Johnson was greeted with applause at the start of the lunch meeting, a get-to-know-you session for the new GOP speaker that many senators had never met — or even heard of — until he won a longshot race for House speaker to replace the ousted Kevin McCarthy.

The new speaker told the senators Ukraine needs U.S. aid as it battles Russia, but that there was no way President Joe Biden's request for a nearly $106 billion supplemental funding request that included Israel could be passed through the House.

“'We want to take up Ukraine,'" was his message, said Sen. Josh Hawley, R-Mo., who opposes more funding for the overseas war.

Hawley said Johnson told the Republican senators the “next order of business” after the Israel package would be the Ukraine-U.S. border package.

The Senate Democratic Majority Leader Chuck Schumer said Wednesday that the House's Israel-only approach was dead on arrival in the Senate.

The House's approach to emergency funds for Israel requires that the $14.5 billion be offset with spending cuts elsewhere — namely, gutting the beefed-up Internal Revenue Service funds Biden and Democrats secured last year to go after tax cheats. The Congressional Budget Office said Wednesday the House's bill would actually end up costing the federal government, $12.5 billion because of the reduction in tax revenues.

Schumer called the House's Israel bill that leaves out Ukraine aid “a joke.”

Johnson's position puts him politically sideways with the Senate Republican leader Mitch McConnell, who is working to approve Israel and Ukraine aid together, aid to Taiwan and funding U.S. border security.

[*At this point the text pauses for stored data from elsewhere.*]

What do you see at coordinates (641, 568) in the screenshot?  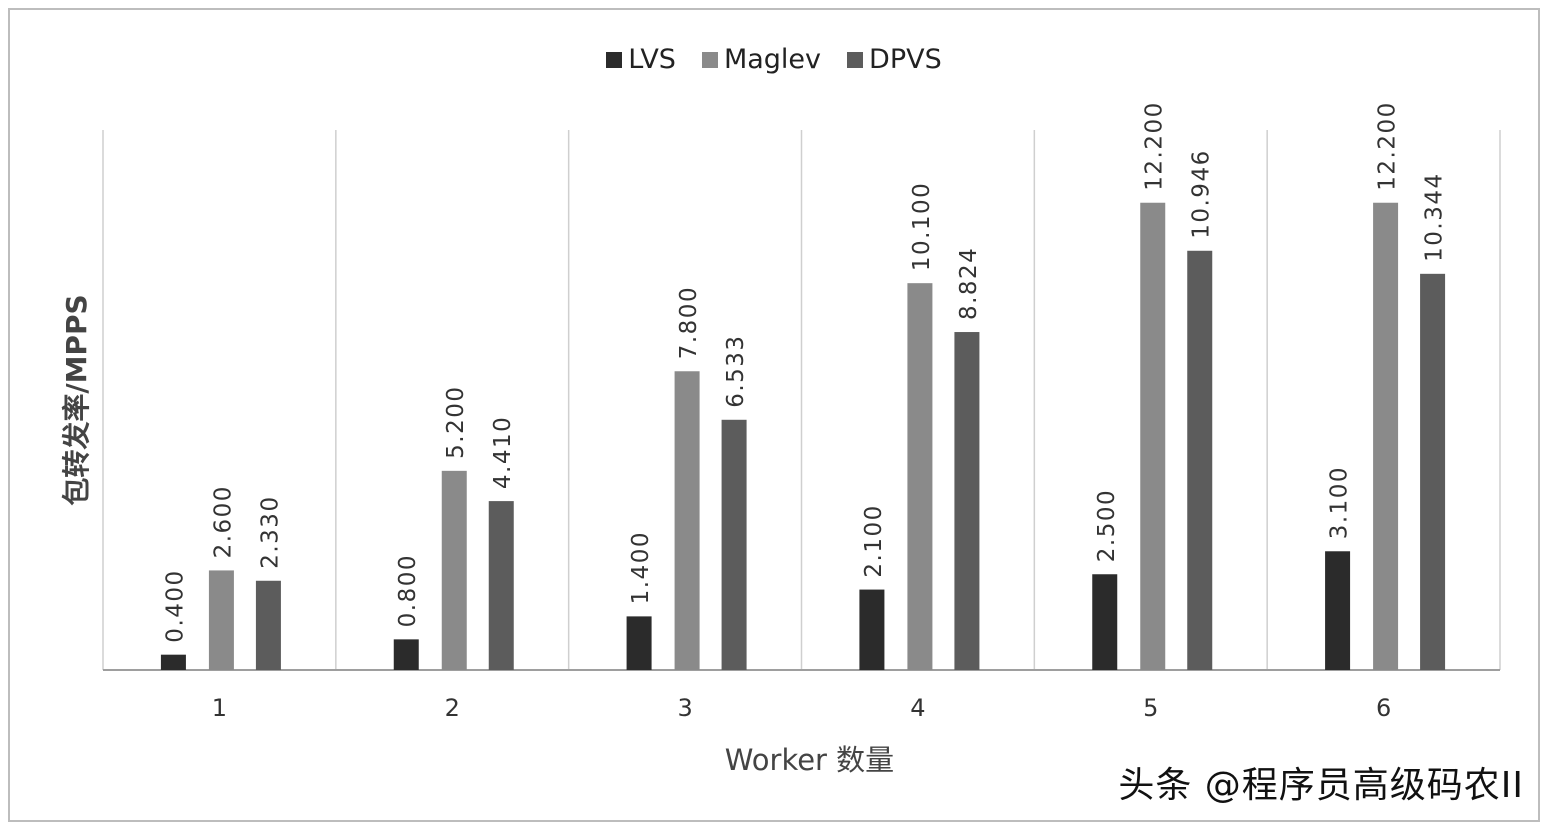 I see `data-label-lvs-3: 1.400` at bounding box center [641, 568].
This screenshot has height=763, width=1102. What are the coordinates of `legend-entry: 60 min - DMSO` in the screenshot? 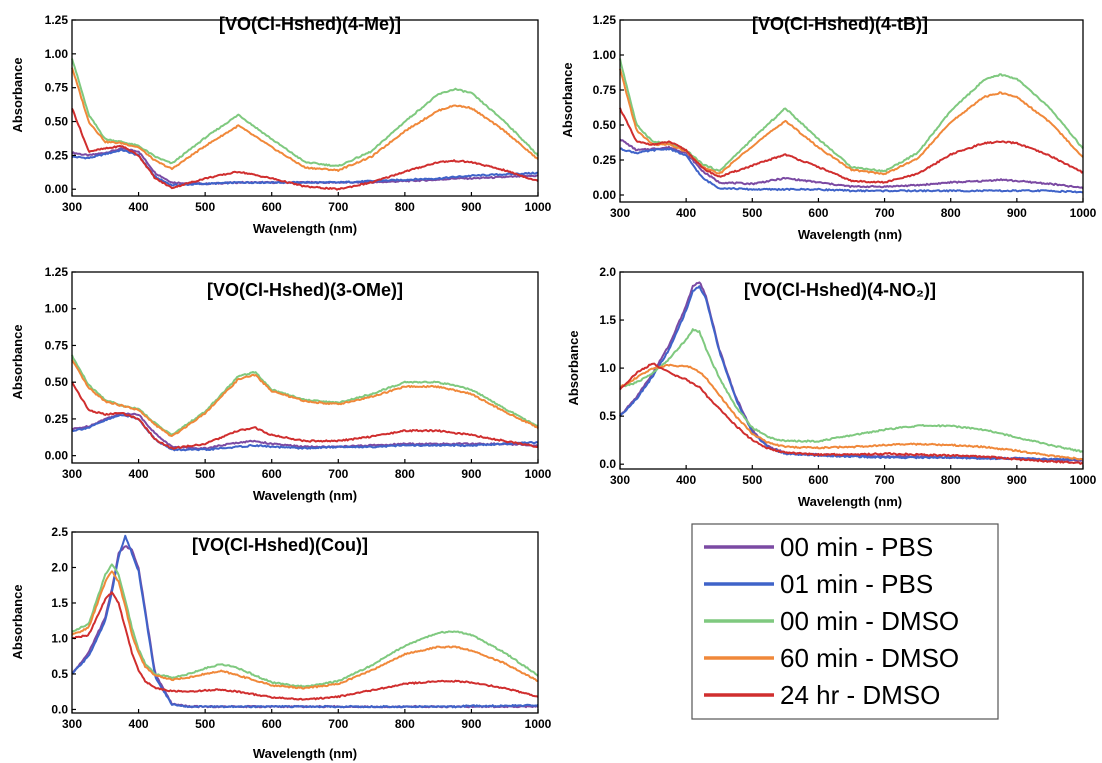 It's located at (832, 658).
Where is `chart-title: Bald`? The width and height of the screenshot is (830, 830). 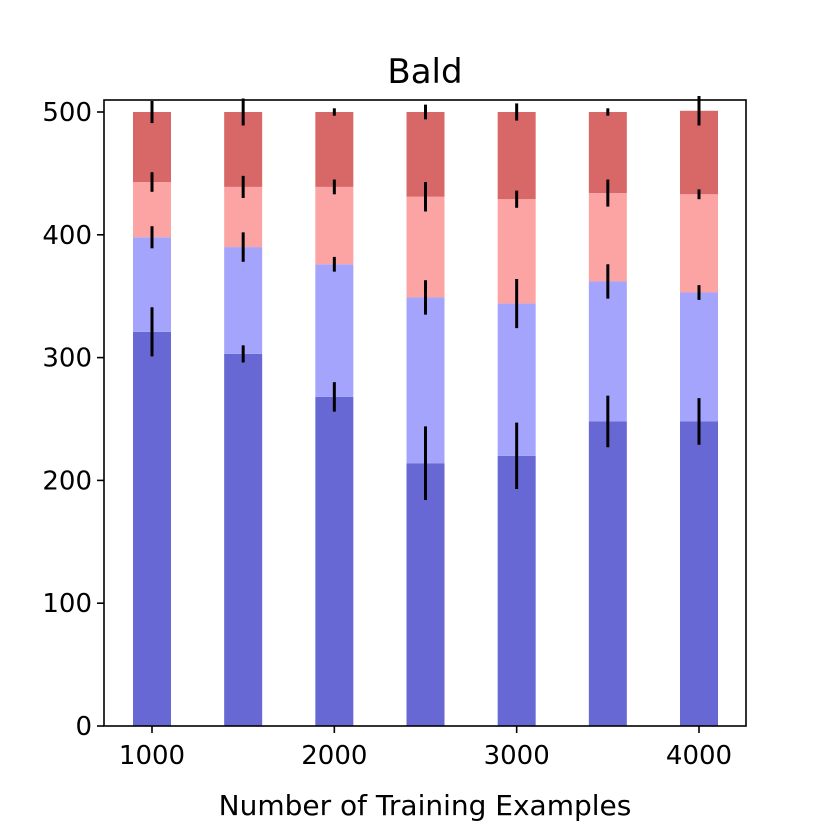
chart-title: Bald is located at coordinates (424, 72).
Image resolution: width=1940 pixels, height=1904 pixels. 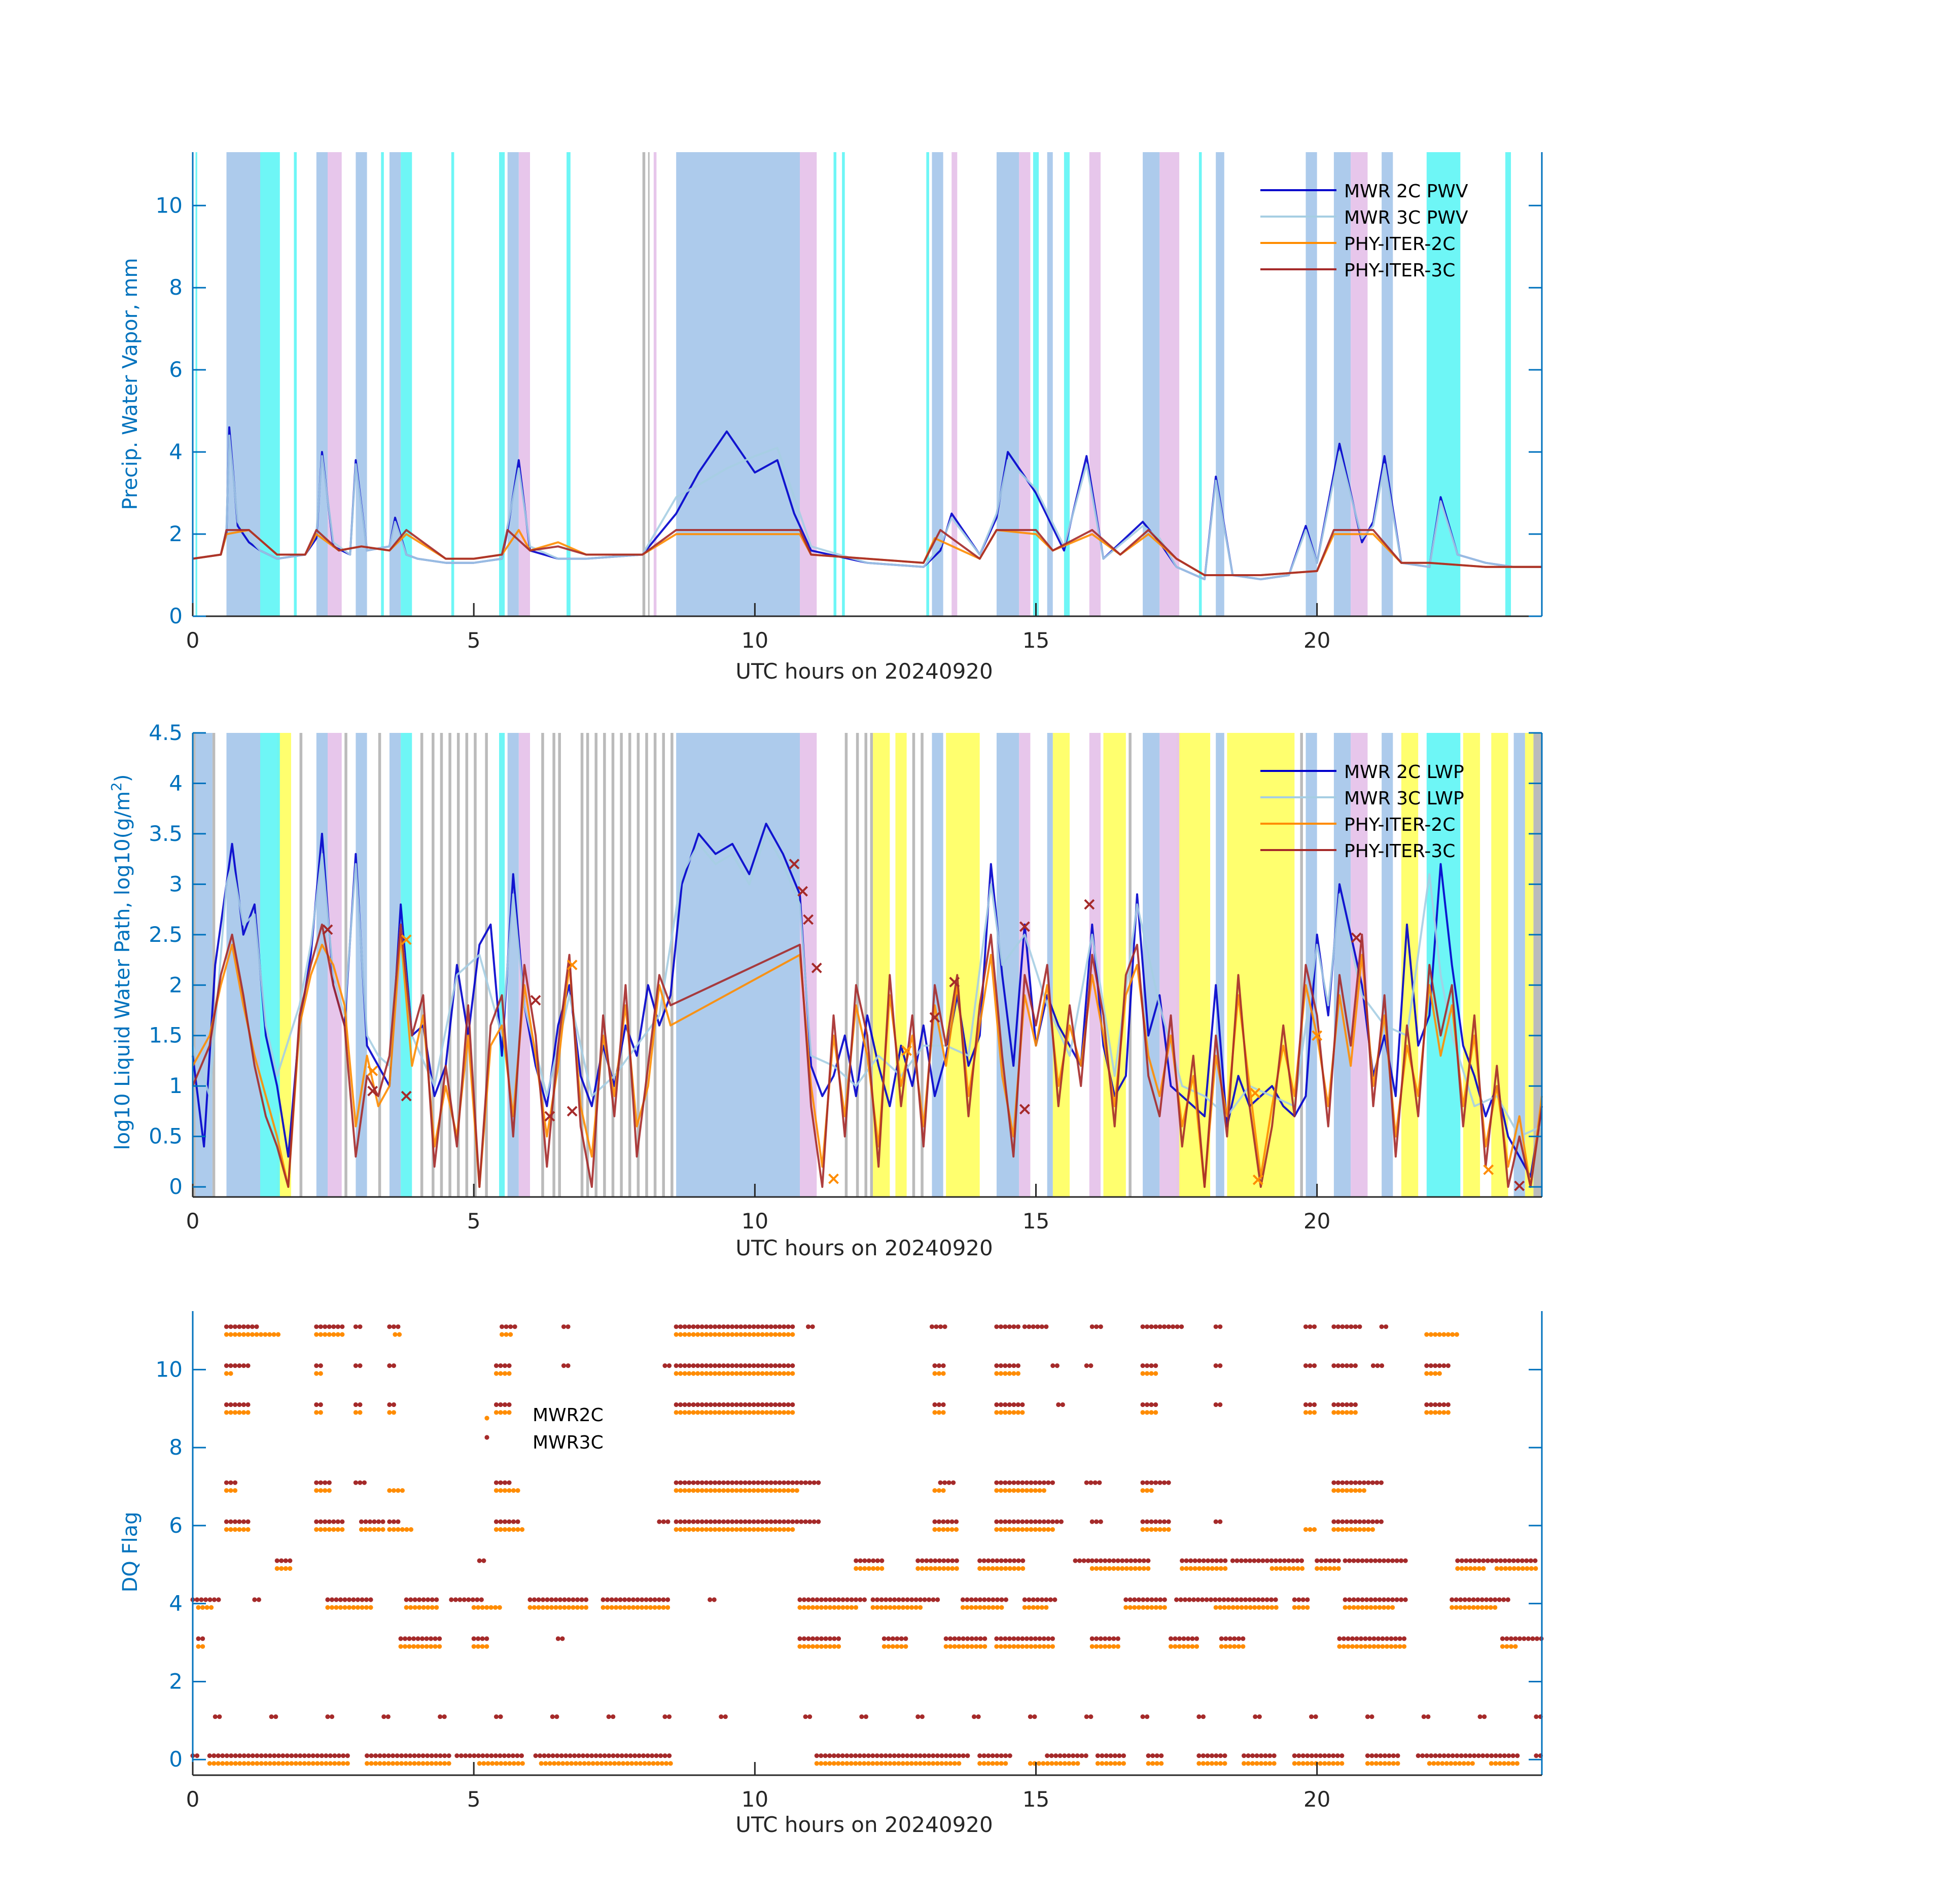 I want to click on pwv-y-tick-label: 8, so click(x=176, y=288).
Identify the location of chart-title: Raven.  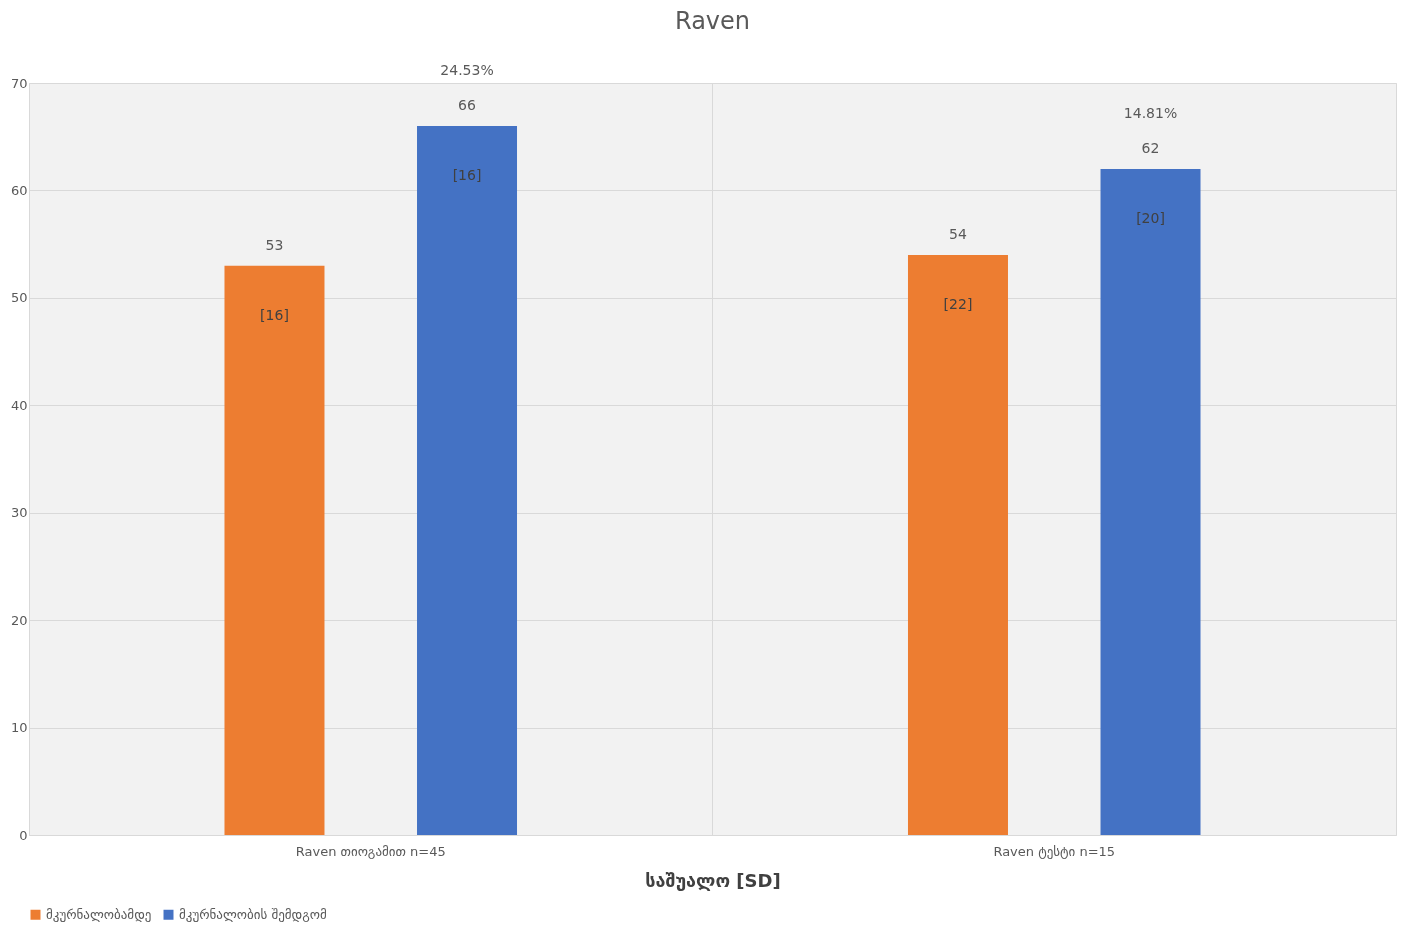
(712, 20).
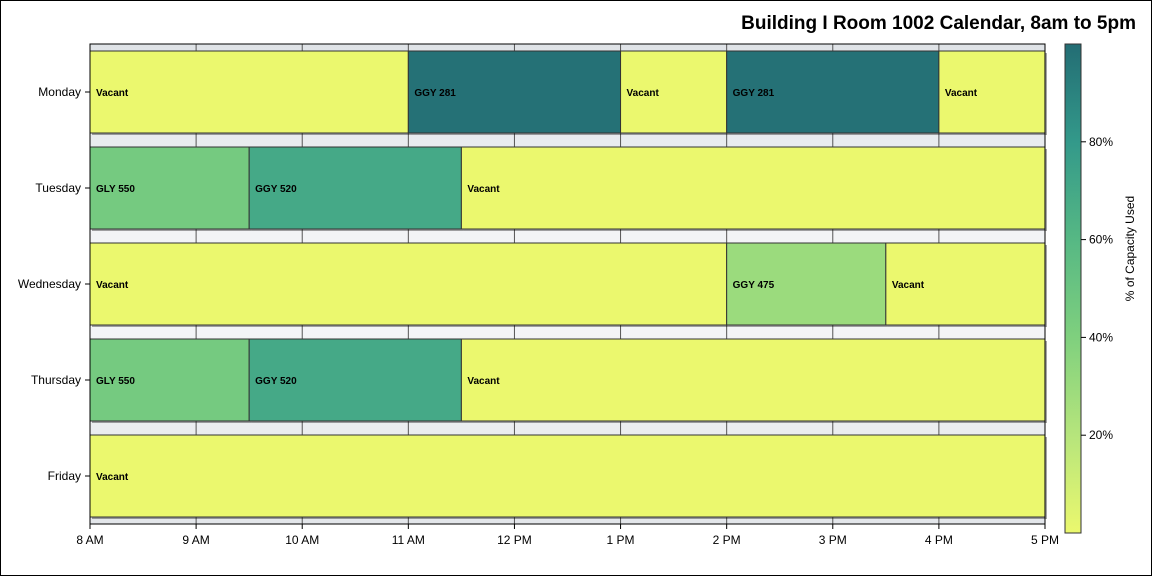 Image resolution: width=1152 pixels, height=576 pixels. Describe the element at coordinates (1101, 337) in the screenshot. I see `legend-tick-label: 40%` at that location.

But the GOP leader McConnell had also made it clear earlier this week that Democrats “will have to accept” a serious US-Mexico border security measure as part of any package with Ukraine funding.

During Wednesday's private lunch, Johnson echoed comments he made last week, saying the U.S. Congress would not abandon Ukraine even as it first works to shore up aid for Israel.

Sen. Rick Scott, R-Fla. said his impression was Johnson wants to fund government in a responsible manner. “We want to make sure that we want Ukraine to win, but we’ve got to do all these things in a responsible manner and in the right process,” he said.

The lunchtime session opened, as it often does, with a prayer, as the speaker a staunch conservative evangelical Christian presented himself to his colleagues.

Conservatives, in particular, liked what they heard.

"A good person,” said Sen. Ron Johnson, R-Wisc., who said there’s “not a rough edge” on the new speaker, even when he is being blunt. “He just sounds nice.”

Said Sen. Ted Cruz, R-Texas, “The number one thing I recommend to newly-elected senators, newly-elected House members is do what you said you would do, and I think the speaker is showing an admirable commitment to doing exactly that.”